▶ _GIVEN REQUEST_
Please copy the listing below line for line, changing nothing.

------

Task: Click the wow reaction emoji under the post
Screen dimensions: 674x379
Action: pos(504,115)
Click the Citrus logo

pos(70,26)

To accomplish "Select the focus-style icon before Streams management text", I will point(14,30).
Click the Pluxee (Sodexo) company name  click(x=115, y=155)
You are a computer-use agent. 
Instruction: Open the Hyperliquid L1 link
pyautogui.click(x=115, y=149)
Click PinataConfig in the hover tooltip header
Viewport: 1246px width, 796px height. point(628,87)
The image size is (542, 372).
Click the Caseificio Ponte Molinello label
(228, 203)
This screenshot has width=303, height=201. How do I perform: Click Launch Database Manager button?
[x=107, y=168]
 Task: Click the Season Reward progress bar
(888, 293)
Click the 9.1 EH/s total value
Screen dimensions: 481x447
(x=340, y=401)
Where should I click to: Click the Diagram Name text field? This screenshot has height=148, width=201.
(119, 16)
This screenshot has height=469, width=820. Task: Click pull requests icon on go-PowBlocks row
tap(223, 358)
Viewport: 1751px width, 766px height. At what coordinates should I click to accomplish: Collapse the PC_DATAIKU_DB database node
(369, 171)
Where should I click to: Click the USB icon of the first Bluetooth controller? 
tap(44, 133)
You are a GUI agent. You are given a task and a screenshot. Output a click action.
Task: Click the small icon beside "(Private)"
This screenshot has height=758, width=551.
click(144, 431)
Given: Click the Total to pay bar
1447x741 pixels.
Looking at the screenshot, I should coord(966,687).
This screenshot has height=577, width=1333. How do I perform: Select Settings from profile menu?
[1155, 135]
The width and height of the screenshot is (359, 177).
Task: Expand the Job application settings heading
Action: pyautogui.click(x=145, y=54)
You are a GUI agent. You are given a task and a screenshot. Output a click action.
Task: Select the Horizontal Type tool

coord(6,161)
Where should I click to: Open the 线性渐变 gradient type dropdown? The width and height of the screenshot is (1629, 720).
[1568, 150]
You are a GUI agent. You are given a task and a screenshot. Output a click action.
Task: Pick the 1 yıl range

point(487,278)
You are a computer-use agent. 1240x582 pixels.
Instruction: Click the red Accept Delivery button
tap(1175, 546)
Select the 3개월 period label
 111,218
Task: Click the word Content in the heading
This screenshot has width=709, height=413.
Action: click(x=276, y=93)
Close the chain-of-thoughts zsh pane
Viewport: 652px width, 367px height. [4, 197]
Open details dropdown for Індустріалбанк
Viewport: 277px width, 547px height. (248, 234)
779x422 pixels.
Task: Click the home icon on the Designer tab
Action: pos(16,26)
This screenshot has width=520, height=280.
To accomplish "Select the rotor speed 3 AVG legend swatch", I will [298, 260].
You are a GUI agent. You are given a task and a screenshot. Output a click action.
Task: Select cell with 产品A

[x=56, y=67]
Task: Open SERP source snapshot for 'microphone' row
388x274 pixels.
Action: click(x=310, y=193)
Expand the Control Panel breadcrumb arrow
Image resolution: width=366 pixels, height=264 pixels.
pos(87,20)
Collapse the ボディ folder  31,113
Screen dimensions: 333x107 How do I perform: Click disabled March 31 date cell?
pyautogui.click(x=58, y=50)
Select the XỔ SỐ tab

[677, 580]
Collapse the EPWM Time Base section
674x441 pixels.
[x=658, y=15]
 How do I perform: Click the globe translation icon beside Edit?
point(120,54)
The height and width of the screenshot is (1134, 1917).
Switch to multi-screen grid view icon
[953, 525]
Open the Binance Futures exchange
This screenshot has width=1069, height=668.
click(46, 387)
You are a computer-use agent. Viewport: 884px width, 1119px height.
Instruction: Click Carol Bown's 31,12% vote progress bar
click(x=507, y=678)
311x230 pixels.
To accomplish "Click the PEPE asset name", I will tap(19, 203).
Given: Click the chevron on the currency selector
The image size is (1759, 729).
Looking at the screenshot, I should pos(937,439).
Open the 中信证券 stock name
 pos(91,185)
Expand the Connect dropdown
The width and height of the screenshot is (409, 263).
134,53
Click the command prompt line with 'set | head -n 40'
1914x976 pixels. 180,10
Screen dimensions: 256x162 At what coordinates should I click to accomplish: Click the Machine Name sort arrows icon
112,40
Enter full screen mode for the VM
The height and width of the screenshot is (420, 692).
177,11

------

▶ _EXPECTED ANSWER_
Task: Click the wow reaction emoji under the post
Screen dimensions: 674x379
Action: pos(504,115)
Click the Citrus logo

pos(70,26)

To accomplish "Select the focus-style icon before Streams management text", I will point(14,30).
Click the Pluxee (Sodexo) company name  click(x=115, y=155)
You are a computer-use agent. 
Instruction: Open the Hyperliquid L1 link
pyautogui.click(x=115, y=149)
Click PinataConfig in the hover tooltip header
Viewport: 1246px width, 796px height. point(628,87)
The image size is (542, 372).
Click the Caseificio Ponte Molinello label
(228, 203)
This screenshot has width=303, height=201. How do I perform: Click Launch Database Manager button?
[x=107, y=168]
 Task: Click the Season Reward progress bar
(888, 293)
Click the 9.1 EH/s total value
Screen dimensions: 481x447
(x=340, y=401)
Where should I click to: Click the Diagram Name text field? This screenshot has height=148, width=201.
(119, 16)
This screenshot has height=469, width=820. Task: Click pull requests icon on go-PowBlocks row
tap(223, 358)
Viewport: 1751px width, 766px height. At what coordinates should I click to accomplish: Collapse the PC_DATAIKU_DB database node
(369, 171)
Where should I click to: Click the USB icon of the first Bluetooth controller? 
tap(44, 133)
You are a GUI agent. You are given a task and a screenshot. Output a click action.
Task: Click the small icon beside "(Private)"
This screenshot has height=758, width=551.
click(144, 431)
Given: Click the Total to pay bar
1447x741 pixels.
Looking at the screenshot, I should coord(966,687).
This screenshot has height=577, width=1333. How do I perform: Select Settings from profile menu?
[1155, 135]
The width and height of the screenshot is (359, 177).
Task: Expand the Job application settings heading
Action: pyautogui.click(x=145, y=54)
You are a GUI agent. You are given a task and a screenshot. Output a click action.
Task: Select the Horizontal Type tool

coord(6,161)
Where should I click to: Open the 线性渐变 gradient type dropdown? The width and height of the screenshot is (1629, 720).
[1568, 150]
You are a GUI agent. You are given a task and a screenshot. Output a click action.
Task: Pick the 1 yıl range

point(487,278)
You are a computer-use agent. 1240x582 pixels.
Instruction: Click the red Accept Delivery button
tap(1175, 546)
Select the 3개월 period label
 111,218
Task: Click the word Content in the heading
This screenshot has width=709, height=413.
Action: click(x=276, y=93)
Close the chain-of-thoughts zsh pane
Viewport: 652px width, 367px height. [4, 197]
Open details dropdown for Індустріалбанк
Viewport: 277px width, 547px height. (248, 234)
779x422 pixels.
Task: Click the home icon on the Designer tab
Action: pos(16,26)
This screenshot has width=520, height=280.
To accomplish "Select the rotor speed 3 AVG legend swatch", I will [298, 260].
You are a GUI agent. You are given a task and a screenshot. Output a click action.
Task: Select cell with 产品A

[x=56, y=67]
Task: Open SERP source snapshot for 'microphone' row
388x274 pixels.
Action: click(x=310, y=193)
Expand the Control Panel breadcrumb arrow
Image resolution: width=366 pixels, height=264 pixels.
pos(87,20)
Collapse the ボディ folder  31,113
Screen dimensions: 333x107 How do I perform: Click disabled March 31 date cell?
pyautogui.click(x=58, y=50)
Select the XỔ SỐ tab

[677, 580]
Collapse the EPWM Time Base section
674x441 pixels.
[x=658, y=15]
 How do I perform: Click the globe translation icon beside Edit?
point(120,54)
The height and width of the screenshot is (1134, 1917).
Switch to multi-screen grid view icon
[953, 525]
Open the Binance Futures exchange
This screenshot has width=1069, height=668.
click(46, 387)
You are a computer-use agent. Viewport: 884px width, 1119px height.
Instruction: Click Carol Bown's 31,12% vote progress bar
click(x=507, y=678)
311x230 pixels.
To accomplish "Click the PEPE asset name", I will tap(19, 203).
Given: Click the chevron on the currency selector
The image size is (1759, 729).
Looking at the screenshot, I should pos(937,439).
Open the 中信证券 stock name
 pos(91,185)
Expand the Connect dropdown
The width and height of the screenshot is (409, 263).
134,53
Click the command prompt line with 'set | head -n 40'
1914x976 pixels. 180,10
Screen dimensions: 256x162 At what coordinates should I click to accomplish: Click the Machine Name sort arrows icon
112,40
Enter full screen mode for the VM
The height and width of the screenshot is (420, 692).
177,11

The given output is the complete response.